No, because in A Christmas Carol the Ghosts of Christmas Past, Present and Future rekindle the flames of empathy and compassion in Scrooge by showing him where love has existed in his own life, and where it exists in the world around him, and where the lack of love can and has led him down a path he really doesn’t want to go. The Grinch’s heart grows three sizes that day because of the Whos’ joyful singing in the face of losing all their material wealth. Lucy and her gang of narcissistic miscreants are saved by Charlie Brown’s vulnerability and Linus’s generous profundity; and in response, they save the tree with a little love. At what other period in the year are these solutions to the world’s problems even suggested, let alone given any sort of weight, or unironically presented as actually working?
In 2023 we are a deeply cynical society, and those calluses have been hard-earned by decades of brutal experience. I read somewhere that the United States has been at war for approximately 229 out of the 247 years of its existence – an utterly insane statistic. Throw into that slavery, genocide, civil war, pandemics, and a host of other Revelations-like trials and tribulations and it can be surprising that we move forward as a nation at all. According to ABC News there have been 627 mass shootings in this country this year. Speaking of insane statistics.
Don’t we want a break from all that? Shouldn’t we want other choices provided than the violence that we’re obviously addicted to? Isn’t that the whole point of Christmas — to provide solutions we don’t usually use? To put that normal shit down. To find humanity even in those people, the Grinches, Scrooges or Lucys – or Hans Grubers — who seem to lack it?
If Die Hard were a Christmas movie, Hans Gruber wouldn’t have to fall off Nakatomi Plaza.

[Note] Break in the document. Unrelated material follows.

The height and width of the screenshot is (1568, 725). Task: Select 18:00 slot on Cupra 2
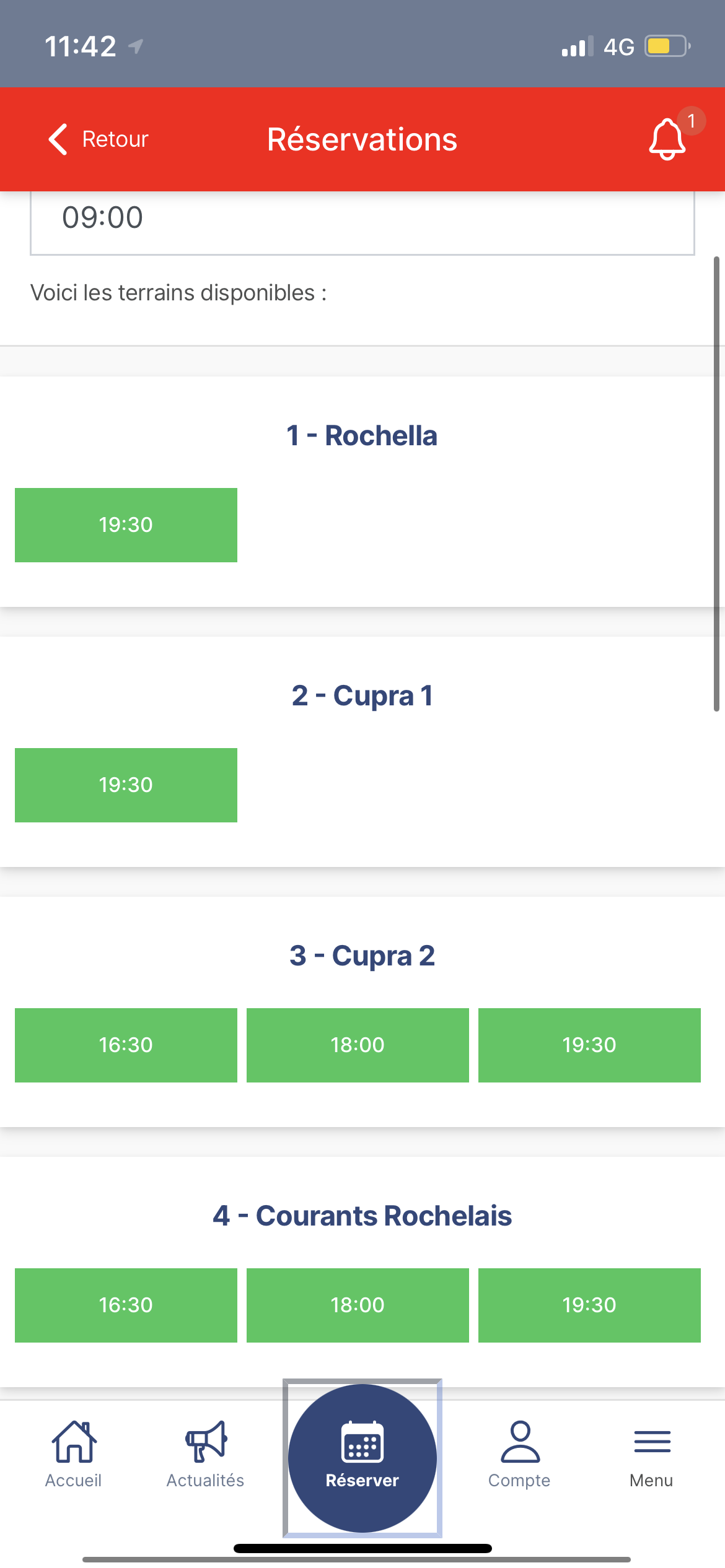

He would discover the error of his ways and make a better choice, probably before he did something unforgivable. Powell, McClane’s cop friend on the ground, wouldn’t have to be redeemed by shooting Alexander Godunov, the world’s meanest ballet dancer, but by convincing him of the error of his ways and helping him see the light. McClane and Holly would get back together because he revealed he had more in his emotional toolkit than punching and shooting his problems away. If Die Hard were a Christmas movie, McClane and Powell and Holly would engender empathy and love in Hans Gruber and his henchmen, and at the end, they’d all join hands in a circle and sing “Dah Who Doraze.”
But none of that happens. You know why? Because Die Hard is not a Christmas movie. And that’s okay. It’s an action movie. And a damn good one, at that. In Die Hard, all of life’s problems, even a failing marriage, can be cured by shooting or blowing them up. But Christmas, we should all hope, is here to remind us that there are other means to achieve larger, more hopeful goals. Merry Christmas.